Activity:
In the piece below about music after college, retype everything from "(Album ©1991, MCA" down to "that one a lot.", keeping every word and mark unchanged.

─── Excerpted text

(Album ©1991, MCA Records)
After college was filled with all kinds of new music,
as I was working at a radio station and had lots of time and access to see bands. I got into Phish around this time, after pretty much ignoring them all through college as they were refining their sound. We played “Chalkdust Torture” on WIZN and I liked that, so I dug into A Picture of Nectar and enjoyed it quite a bit. I saw the Smashing Pumpkins when they opened for Jane’s Addiction in Montreal, and enjoyed them less. I had seen Drivin’N’Cryin’ open for Soul Asylum a few years earlier, and then their record Fly Me Courageous came out and I really liked that one a lot.
I also “discovered” a ton of classic songs that I totally fell in love with. Old tracks by Pat Travers (“Boom Boom, Out Go the Lights”), Jon Astley (“Jane’s Getting Serious”), Blackfoot (“Train,Train”), and my still favorite from that period, Kim Mitchell (“Go for Soda”). WIZN was THE rock station in and around Burlington, VT, so we played the obvious bands that our audience wanted to hear (Skynyrd, Allmans, The Who, The Beatles, The Stones, etc.), the new radio hit songs (Tom Cochrane’s “Life is a Highway”, Bonnie Raitt’s “Thing Called Love”), and mixed in some local stuff (Phish, The Martin Guigui Band, mostly on the overnights when I had my shift). We also played a Canadian band that I had never heard of called The Tragically Hip.

──────
─── Supplied information

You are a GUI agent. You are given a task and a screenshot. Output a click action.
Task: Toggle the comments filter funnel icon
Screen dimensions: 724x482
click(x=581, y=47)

──────

Reply:
(Album ©1991, MCA Records)
After college was filled with all kinds of new music,
as I was working at a radio station and had lots of time and access to see bands. I got into Phish around this time, after pretty much ignoring them all through college as they were refining their sound. We played “Chalkdust Torture” on WIZN and I liked that, so I dug into A Picture of Nectar and enjoyed it quite a bit. I saw the Smashing Pumpkins when they opened for Jane’s Addiction in Montreal, and enjoyed them less. I had seen Drivin’N’Cryin’ open for Soul Asylum a few years earlier, and then their record Fly Me Courageous came out and I really liked that one a lot.